======== INPUT RECORDS ========
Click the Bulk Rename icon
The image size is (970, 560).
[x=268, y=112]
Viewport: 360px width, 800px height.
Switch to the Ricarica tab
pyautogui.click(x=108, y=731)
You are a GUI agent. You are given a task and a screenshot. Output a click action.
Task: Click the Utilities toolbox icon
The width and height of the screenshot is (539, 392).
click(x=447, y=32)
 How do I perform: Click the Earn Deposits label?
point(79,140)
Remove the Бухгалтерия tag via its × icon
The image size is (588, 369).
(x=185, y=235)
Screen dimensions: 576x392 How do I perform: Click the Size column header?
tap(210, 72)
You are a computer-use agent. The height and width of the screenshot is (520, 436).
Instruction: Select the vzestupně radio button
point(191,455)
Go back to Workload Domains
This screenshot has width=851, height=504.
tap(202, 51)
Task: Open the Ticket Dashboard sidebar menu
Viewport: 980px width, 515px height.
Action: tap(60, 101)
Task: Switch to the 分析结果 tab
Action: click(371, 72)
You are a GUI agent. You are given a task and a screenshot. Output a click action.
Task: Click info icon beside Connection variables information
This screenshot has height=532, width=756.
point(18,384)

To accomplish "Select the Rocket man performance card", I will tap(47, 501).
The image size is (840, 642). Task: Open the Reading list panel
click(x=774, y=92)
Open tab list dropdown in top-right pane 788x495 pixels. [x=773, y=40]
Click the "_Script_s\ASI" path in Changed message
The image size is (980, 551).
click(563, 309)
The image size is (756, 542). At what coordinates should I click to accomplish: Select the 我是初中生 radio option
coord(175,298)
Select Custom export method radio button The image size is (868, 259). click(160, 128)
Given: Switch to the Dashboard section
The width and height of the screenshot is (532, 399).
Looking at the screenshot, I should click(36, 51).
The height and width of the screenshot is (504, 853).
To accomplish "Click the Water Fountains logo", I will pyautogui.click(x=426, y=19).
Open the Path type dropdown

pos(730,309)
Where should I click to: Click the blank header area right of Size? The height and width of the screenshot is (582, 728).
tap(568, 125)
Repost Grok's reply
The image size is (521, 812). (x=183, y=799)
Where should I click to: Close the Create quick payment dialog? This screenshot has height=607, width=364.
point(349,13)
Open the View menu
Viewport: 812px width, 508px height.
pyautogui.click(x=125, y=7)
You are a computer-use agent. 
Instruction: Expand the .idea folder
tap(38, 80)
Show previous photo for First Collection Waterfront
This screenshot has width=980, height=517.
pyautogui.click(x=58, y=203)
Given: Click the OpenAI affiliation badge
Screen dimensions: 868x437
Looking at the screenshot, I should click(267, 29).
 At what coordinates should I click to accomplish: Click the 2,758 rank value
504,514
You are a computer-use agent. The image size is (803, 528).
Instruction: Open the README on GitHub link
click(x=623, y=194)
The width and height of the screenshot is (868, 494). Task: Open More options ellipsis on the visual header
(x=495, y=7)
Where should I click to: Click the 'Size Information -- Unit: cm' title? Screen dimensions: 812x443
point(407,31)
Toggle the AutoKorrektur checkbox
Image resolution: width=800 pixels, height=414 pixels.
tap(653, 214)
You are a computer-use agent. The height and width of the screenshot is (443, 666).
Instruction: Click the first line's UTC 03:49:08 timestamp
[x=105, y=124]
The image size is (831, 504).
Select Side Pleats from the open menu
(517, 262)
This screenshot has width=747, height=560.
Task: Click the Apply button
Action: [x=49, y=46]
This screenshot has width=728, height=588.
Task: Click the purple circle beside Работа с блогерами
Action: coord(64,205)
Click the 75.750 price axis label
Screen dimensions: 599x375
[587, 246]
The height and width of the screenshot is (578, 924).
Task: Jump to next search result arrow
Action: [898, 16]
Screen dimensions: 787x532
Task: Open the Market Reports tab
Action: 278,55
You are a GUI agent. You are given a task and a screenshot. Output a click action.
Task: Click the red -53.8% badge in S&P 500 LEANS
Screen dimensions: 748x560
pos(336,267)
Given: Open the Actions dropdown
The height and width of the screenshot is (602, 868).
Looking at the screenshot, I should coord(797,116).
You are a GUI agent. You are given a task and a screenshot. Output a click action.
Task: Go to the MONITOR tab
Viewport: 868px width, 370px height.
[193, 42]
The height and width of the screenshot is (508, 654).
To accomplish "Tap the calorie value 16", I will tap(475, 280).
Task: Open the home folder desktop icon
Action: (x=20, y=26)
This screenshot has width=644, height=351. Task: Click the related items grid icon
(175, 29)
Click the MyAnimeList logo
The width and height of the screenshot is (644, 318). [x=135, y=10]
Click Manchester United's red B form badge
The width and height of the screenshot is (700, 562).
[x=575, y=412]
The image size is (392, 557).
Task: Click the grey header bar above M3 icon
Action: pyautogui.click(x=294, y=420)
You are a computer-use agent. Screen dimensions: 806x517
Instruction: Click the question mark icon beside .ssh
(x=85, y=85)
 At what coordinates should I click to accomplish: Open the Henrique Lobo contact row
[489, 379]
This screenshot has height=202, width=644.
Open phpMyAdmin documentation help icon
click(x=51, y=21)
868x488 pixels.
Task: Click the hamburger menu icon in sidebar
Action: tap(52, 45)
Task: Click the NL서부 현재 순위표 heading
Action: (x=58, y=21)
========
## WHAT YOU ARE ASKED TO DO
Every entry, written out exactly, is what the response should contain.

## SOLUTION
Click the Bulk Rename icon
The image size is (970, 560).
[x=268, y=112]
Viewport: 360px width, 800px height.
Switch to the Ricarica tab
pyautogui.click(x=108, y=731)
You are a GUI agent. You are given a task and a screenshot. Output a click action.
Task: Click the Utilities toolbox icon
The width and height of the screenshot is (539, 392).
click(x=447, y=32)
 How do I perform: Click the Earn Deposits label?
point(79,140)
Remove the Бухгалтерия tag via its × icon
The image size is (588, 369).
(x=185, y=235)
Screen dimensions: 576x392 How do I perform: Click the Size column header?
tap(210, 72)
You are a computer-use agent. The height and width of the screenshot is (520, 436).
Instruction: Select the vzestupně radio button
point(191,455)
Go back to Workload Domains
This screenshot has width=851, height=504.
tap(202, 51)
Task: Open the Ticket Dashboard sidebar menu
Viewport: 980px width, 515px height.
Action: tap(60, 101)
Task: Switch to the 分析结果 tab
Action: click(371, 72)
You are a GUI agent. You are given a task and a screenshot. Output a click action.
Task: Click info icon beside Connection variables information
This screenshot has height=532, width=756.
point(18,384)

To accomplish "Select the Rocket man performance card", I will tap(47, 501).
The image size is (840, 642). Task: Open the Reading list panel
click(x=774, y=92)
Open tab list dropdown in top-right pane 788x495 pixels. [x=773, y=40]
Click the "_Script_s\ASI" path in Changed message
The image size is (980, 551).
click(563, 309)
The image size is (756, 542). At what coordinates should I click to accomplish: Select the 我是初中生 radio option
coord(175,298)
Select Custom export method radio button The image size is (868, 259). click(160, 128)
Given: Switch to the Dashboard section
The width and height of the screenshot is (532, 399).
Looking at the screenshot, I should click(36, 51).
The height and width of the screenshot is (504, 853).
To accomplish "Click the Water Fountains logo", I will pyautogui.click(x=426, y=19).
Open the Path type dropdown

pos(730,309)
Where should I click to: Click the blank header area right of Size? The height and width of the screenshot is (582, 728).
tap(568, 125)
Repost Grok's reply
The image size is (521, 812). (x=183, y=799)
Where should I click to: Close the Create quick payment dialog? This screenshot has height=607, width=364.
point(349,13)
Open the View menu
Viewport: 812px width, 508px height.
pyautogui.click(x=125, y=7)
You are a computer-use agent. 
Instruction: Expand the .idea folder
tap(38, 80)
Show previous photo for First Collection Waterfront
This screenshot has width=980, height=517.
pyautogui.click(x=58, y=203)
Given: Click the OpenAI affiliation badge
Screen dimensions: 868x437
Looking at the screenshot, I should click(267, 29).
 At what coordinates should I click to accomplish: Click the 2,758 rank value
504,514
You are a computer-use agent. The image size is (803, 528).
Instruction: Open the README on GitHub link
click(x=623, y=194)
The width and height of the screenshot is (868, 494). Task: Open More options ellipsis on the visual header
(x=495, y=7)
Where should I click to: Click the 'Size Information -- Unit: cm' title? Screen dimensions: 812x443
point(407,31)
Toggle the AutoKorrektur checkbox
Image resolution: width=800 pixels, height=414 pixels.
tap(653, 214)
You are a computer-use agent. The height and width of the screenshot is (443, 666).
Instruction: Click the first line's UTC 03:49:08 timestamp
[x=105, y=124]
The image size is (831, 504).
Select Side Pleats from the open menu
(517, 262)
This screenshot has width=747, height=560.
Task: Click the Apply button
Action: [x=49, y=46]
This screenshot has width=728, height=588.
Task: Click the purple circle beside Работа с блогерами
Action: coord(64,205)
Click the 75.750 price axis label
Screen dimensions: 599x375
[587, 246]
The height and width of the screenshot is (578, 924).
Task: Jump to next search result arrow
Action: [898, 16]
Screen dimensions: 787x532
Task: Open the Market Reports tab
Action: 278,55
You are a GUI agent. You are given a task and a screenshot. Output a click action.
Task: Click the red -53.8% badge in S&P 500 LEANS
Screen dimensions: 748x560
pos(336,267)
Given: Open the Actions dropdown
The height and width of the screenshot is (602, 868).
Looking at the screenshot, I should coord(797,116).
You are a GUI agent. You are given a task and a screenshot. Output a click action.
Task: Go to the MONITOR tab
Viewport: 868px width, 370px height.
[193, 42]
The height and width of the screenshot is (508, 654).
To accomplish "Tap the calorie value 16", I will tap(475, 280).
Task: Open the home folder desktop icon
Action: (x=20, y=26)
This screenshot has width=644, height=351. Task: Click the related items grid icon
(175, 29)
Click the MyAnimeList logo
The width and height of the screenshot is (644, 318). [x=135, y=10]
Click Manchester United's red B form badge
The width and height of the screenshot is (700, 562).
[x=575, y=412]
The image size is (392, 557).
Task: Click the grey header bar above M3 icon
Action: pyautogui.click(x=294, y=420)
You are a computer-use agent. Screen dimensions: 806x517
Instruction: Click the question mark icon beside .ssh
(x=85, y=85)
 At what coordinates should I click to accomplish: Open the Henrique Lobo contact row
[489, 379]
This screenshot has height=202, width=644.
Open phpMyAdmin documentation help icon
click(x=51, y=21)
868x488 pixels.
Task: Click the hamburger menu icon in sidebar
Action: tap(52, 45)
Task: Click the NL서부 현재 순위표 heading
Action: (x=58, y=21)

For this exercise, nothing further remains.